Покрытый грязью человек встал перед солдатом. Солдат смотрел молча, будто решая вопрос: почему этот еще жив.
— Зольдайтен! — сказал Павел. — Зольдайтен!
Голос звучал еле слышно, что-то сдавливало горло. Павел понял, что ничего не скажет.
Вцепившись зубами в платок, глядела на него Наташа. Павел качнулся. Острые, растопыренные пальцы пытались схватиться за воздух.
Наташа бросилась к нему, обхватила, протянула свободную правую руку к груди часового.
— Вы ж человек, вы ж дер менш. Он умрет. Отпустите его! Отпустите!
Военная машина лязгнула. Солдат сделал шаг назад, махнул рукой!
— Марш!
Толпа селянок приняла Наташу и потерявшего сознание Павла.
Павел вскрикивал Скрипел зубами. Неожиданно затихал. Наташе казалось, он уже не дышит. Наташа испуганно прижимала ухо к запекшимся губам.

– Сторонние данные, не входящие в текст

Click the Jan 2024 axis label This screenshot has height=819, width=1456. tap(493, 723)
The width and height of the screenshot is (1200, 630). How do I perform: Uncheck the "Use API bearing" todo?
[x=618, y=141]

Старуха спала. Лампешка без стекла мигала на припечке. Неверный свет делал уродливой костистую разгоряченную голову на подушке, угольно черными глазницы. Не таким запомнила Наташа его в Криничной, когда Павел был быстрый, шумный, с разбросанными ветром волосами. Не таким представляла его, когда брела за колонной пленных.
Она плохо запомнила дорогу: села, которые миновала, хаты, где ночевала, хозяев, кормивших ее. Убедившись, что его колонна вошла в очередной лагерь, Наташа брела к первой попавшейся хате. Также скиталась она в Белоусовке. День проводила около лагеря, подавленная, обессиленная. Каменела, когда вывозили трупы, бежала к воротам, если выводили группу пленных. Когда темнело, шла проситься к кому-нибудь на ночь. Тогда к бабке Илыне она не попала, хотя не раз, наверное, проходила по ее подворью.
Старуха, должно быть, видела, как вышел Павел, как, спотыкаясь, несла его Наташа. Наташа готова была уронить его, упасть рядом, но услышала, что ее окликают:
— Иди сюда, доню. Иди сюда.
Вдвоем втащили они в хату Павла. Наташа от усталости или от волнения двигалась, как в тумане. Все делалось будто само собой. Появилась свежая солома, подушки, теплая вода для израненных ног Павла, чистые тряпки, чтоб их перевязать. Наташу била мелкая дрожь. Ей казалось: Павел сейчас, немедленно умрет.
— Доктора надо, бабушка. Доктора скорее, — повторяла она. Искала, не могла нащупать пульс.
Мягкие, сильные руки отстраняли Наташу.
— Не тревожь его, доню, он от голода заслаб.
— От голода?
Наташа пугалась еще больше.
— Дайте ему что-нибудь. Он же может умереть. Я заплачу. Честное слово.
Опять тот же неторопливый голос увещевал:
— Тише, голубка. Будет час — накормим и напоим, Не тревожь.
Обморок Павла перешел в сон. Наташа не заметила, когда это случилось. Она будто сама проснулась после обморока. Увидела, что за окном уже темно. Мигает каганец. Хозяйка прядет. На соломе под стеганым одеялом мечется человек, еле-еле похожий на Павла.